What is a good way to manage keys in a key-value store?

Question

The generally accepted convention in the Redis world is option 1 - i.e. namespaces separated by a character such as colon. That said, the namespaces are almost always one level deep. For example : person:12321 instead of human_resources:person:12321.

How does this work with the 4 guidelines you set?

Shardable - This approach is shardable. Each key can get into a different shard or same shard depending on how you set it up.

Namespaced Namespace as a way to avoid collisions works with this approach. However, namespaces as a way to group keys doesn't work out. In general, using keys as a way to group data is a bad idea. For example, what if the person moves from department to another? If you change the key, you will have to update all references - and that gets tricky.

Its best to ensure the key never changes for an object. Grouping can then be handled externally by creating a separate index.

For example, lets say you want to group people by department, by salary range, by location. Here's how you'd do it -

Individual people go in separate hash with keys persons:12321
Create a set for each group by - For example : persons_by:department - and only store the numeric identifiers for each person in this set. For example [12321, 43432]. This way, you get the advantages of Redis' Integer Set

Efficient The method explained above is pretty efficient memory wise. To save some more memory, you can compress the keys further on the application side. For example, you can store p:12321 instead of persons:12321. You should do this only if you have determined via profiling that you need such memory savings.
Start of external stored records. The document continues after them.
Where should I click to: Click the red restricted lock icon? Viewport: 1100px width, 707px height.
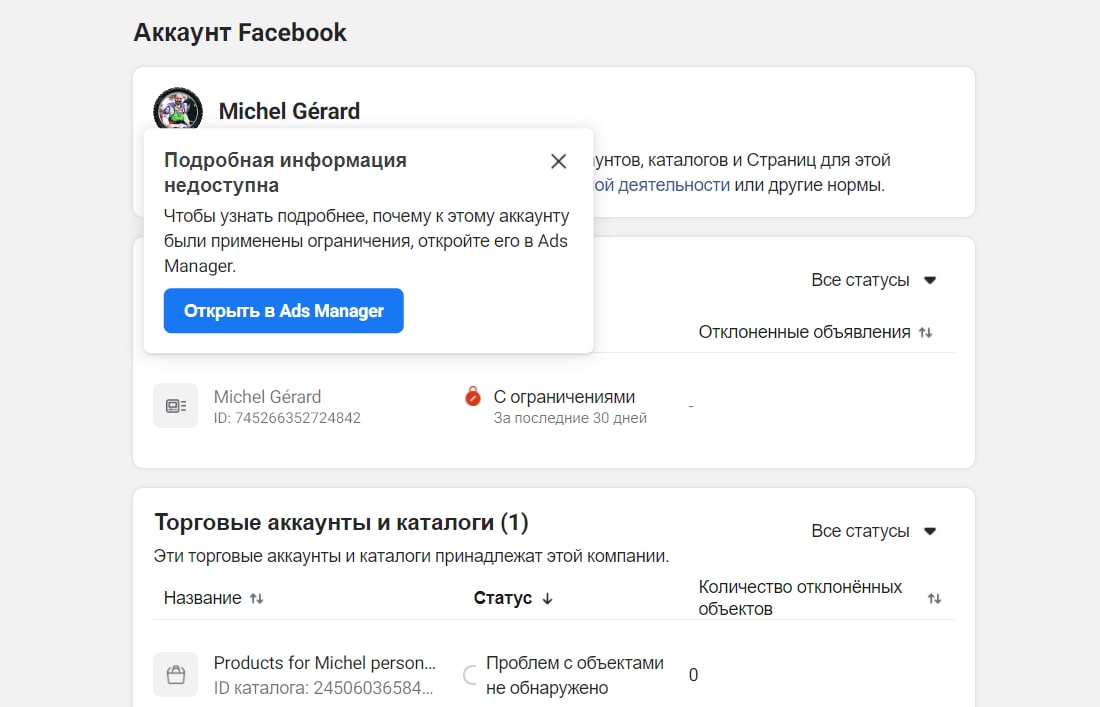pyautogui.click(x=473, y=396)
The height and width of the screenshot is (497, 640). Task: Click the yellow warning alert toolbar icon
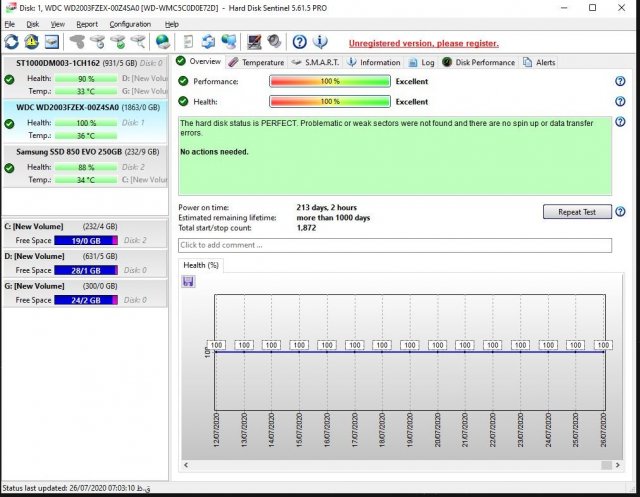point(31,42)
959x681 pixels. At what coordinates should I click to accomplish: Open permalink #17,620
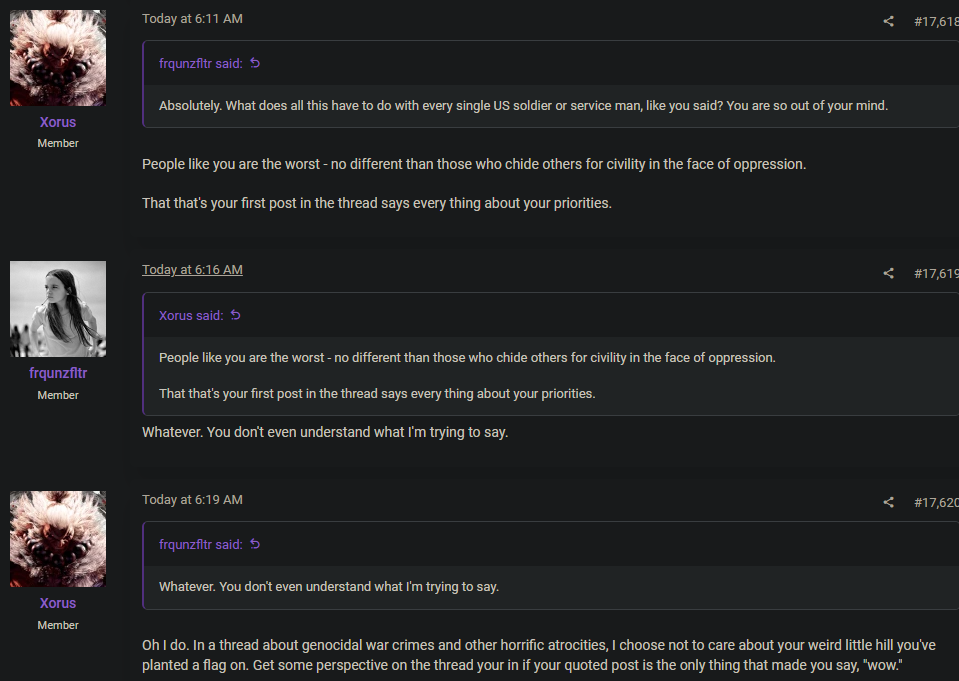[x=936, y=502]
In general, it isn't worth the cost.

Collision Free This depends on your application. Each User or Person should have a primary key that never changes. Use this in your Redis key, and you won't have collisions.

You mentioned two problems with this approach, and I will try to address them

What if the id has a colon?

It is of course possible, but your application's design should prevent it. Its best not to allow special characters in identifiers - because they will be used across multiple systems. For example, the identifier will very likely be a part of the URL, and colon is a reserved character even for urls.

If you really must allow special characters in your identifier, you would have to write a small wrapper in your code that encodes the special characters. URL encoding is perfectly capable of handling this.

Size Efficiency

There is a cost to long keys, however it isn't too much. In general, you should worry about the data size of your values rather than the keys. If you think keys are consuming too much memory, profile the database using a tool like redis-rdb-tools.

If you do determine that key size is a problem and want to save the memory, you can write a small wrapper that rewrites the keys using an alias.